D’Angela Proctor Steed, co-owner and founder of Momentum Entertainment and Strange Fruits Films, is also feeling the effects of the strike.

“I think immediately people are just tentative in their choices. Networks and studios are tentative about decisions. (The strike) has brought about a climate of tentativeness. Phones aren’t ringing as much, and vendors are being really aggressive now because they don’t know when their next thing is going to be.”

Steed said she is getting calls from vendors who haven’t contacted her in years and some are offering reduced rates. “They’re going after smaller production companies they may have (previously) abandoned.”

She is also getting calls from studios and networks looking for productions that are “ready, ready”–no rewriting required, and Steed added that if people have top-quality projects with attachments on hand, they may have a small opportunity to get in some doors.

Steed’s company is currently in production on a reality show for the networks, but a feature film project that she has set up with a studio is not seeing any movement. She said her business is about 75 percent reality television and 25 percent feature films.

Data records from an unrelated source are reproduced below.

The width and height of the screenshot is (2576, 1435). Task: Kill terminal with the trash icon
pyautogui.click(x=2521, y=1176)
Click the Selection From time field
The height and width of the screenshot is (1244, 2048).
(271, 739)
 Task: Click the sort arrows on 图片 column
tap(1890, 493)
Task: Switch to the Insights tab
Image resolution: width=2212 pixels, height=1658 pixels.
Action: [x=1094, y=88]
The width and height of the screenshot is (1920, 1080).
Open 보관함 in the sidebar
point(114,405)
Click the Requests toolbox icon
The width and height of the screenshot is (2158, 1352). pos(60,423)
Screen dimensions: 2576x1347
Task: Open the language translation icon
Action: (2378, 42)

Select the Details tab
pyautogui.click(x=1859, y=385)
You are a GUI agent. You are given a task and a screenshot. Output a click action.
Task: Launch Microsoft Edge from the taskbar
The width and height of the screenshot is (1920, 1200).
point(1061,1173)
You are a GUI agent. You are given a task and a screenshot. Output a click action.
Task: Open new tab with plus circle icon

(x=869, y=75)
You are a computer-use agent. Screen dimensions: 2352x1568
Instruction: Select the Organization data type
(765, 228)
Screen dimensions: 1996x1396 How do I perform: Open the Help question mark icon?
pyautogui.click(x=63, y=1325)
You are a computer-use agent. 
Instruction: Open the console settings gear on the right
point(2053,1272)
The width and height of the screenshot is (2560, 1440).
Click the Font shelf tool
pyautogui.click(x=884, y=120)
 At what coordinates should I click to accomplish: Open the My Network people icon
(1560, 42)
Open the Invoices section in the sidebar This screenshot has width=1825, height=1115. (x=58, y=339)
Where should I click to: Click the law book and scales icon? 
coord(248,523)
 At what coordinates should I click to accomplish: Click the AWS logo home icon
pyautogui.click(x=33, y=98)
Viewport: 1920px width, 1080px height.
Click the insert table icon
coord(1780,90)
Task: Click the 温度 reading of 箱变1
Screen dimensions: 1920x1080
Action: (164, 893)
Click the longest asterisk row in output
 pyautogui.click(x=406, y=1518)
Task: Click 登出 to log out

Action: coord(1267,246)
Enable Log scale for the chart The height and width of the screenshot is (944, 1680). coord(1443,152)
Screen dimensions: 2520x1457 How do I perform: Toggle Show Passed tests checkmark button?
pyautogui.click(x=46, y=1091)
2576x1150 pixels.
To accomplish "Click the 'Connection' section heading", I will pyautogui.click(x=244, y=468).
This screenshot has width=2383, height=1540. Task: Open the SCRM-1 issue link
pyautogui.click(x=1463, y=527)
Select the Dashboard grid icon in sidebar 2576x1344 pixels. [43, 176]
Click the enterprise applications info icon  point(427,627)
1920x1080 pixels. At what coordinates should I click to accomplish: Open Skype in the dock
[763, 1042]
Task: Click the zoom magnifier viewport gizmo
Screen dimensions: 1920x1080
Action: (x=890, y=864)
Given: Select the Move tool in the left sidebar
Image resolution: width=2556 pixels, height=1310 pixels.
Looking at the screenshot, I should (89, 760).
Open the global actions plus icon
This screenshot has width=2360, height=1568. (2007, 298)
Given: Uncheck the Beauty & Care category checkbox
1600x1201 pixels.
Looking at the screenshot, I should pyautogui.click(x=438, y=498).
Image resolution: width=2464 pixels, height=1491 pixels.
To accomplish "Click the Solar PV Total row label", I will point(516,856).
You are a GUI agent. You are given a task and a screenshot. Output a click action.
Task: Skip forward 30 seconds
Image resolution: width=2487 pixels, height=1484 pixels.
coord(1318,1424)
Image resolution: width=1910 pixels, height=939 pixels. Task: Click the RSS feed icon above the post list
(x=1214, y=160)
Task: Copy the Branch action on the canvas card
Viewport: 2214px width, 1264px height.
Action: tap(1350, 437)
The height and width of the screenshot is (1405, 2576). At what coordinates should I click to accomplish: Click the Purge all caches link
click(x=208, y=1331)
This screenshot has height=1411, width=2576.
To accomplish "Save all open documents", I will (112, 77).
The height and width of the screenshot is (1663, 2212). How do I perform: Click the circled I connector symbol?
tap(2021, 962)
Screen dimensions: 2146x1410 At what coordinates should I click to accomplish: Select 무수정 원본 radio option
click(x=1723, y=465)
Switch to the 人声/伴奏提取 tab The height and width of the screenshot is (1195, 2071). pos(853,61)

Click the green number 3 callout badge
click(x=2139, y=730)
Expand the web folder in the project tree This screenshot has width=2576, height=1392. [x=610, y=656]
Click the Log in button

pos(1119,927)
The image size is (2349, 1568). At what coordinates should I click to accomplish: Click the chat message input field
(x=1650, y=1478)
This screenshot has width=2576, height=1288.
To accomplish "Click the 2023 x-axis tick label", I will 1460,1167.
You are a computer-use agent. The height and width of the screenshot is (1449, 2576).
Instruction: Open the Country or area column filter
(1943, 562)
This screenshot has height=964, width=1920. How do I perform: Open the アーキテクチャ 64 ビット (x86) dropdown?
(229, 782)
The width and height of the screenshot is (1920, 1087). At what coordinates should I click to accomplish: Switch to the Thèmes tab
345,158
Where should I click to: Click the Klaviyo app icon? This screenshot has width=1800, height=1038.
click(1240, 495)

And like Jackson and Nickelsburg, the production company owner said the very thing the WGA is fighting about–ensuring that writers get a cut of proceeds from the use of their work on the Internet–is becoming a destination of next resort for content providers and consumers.

“The strike is forcing consumers to find entertainment in other ways and other places. . . This is an interesting time in media. It’s never happened this way before. I think in the future the whole nature of entertainment is going to completely change, and the strike is going to force it to change,” Steed said.

“A lot of talent agents and managers are very scared; extremely scared. They are not able to get talent into doors. Normally they would be ramping up for pilot season (now); they would be trying to get talent poised to go out and audition for T.V. pilots.”
The strike has put a halt to that, and Steed said she knows people are really scared about their jobs.

The Writer’s Guild began striking the studios on Nov. 5 and are now nearing their third complete month of picketing. The last strike in 1988 lasted five months and cost the Los Angeles economy millions of dollars and thousands of jobs.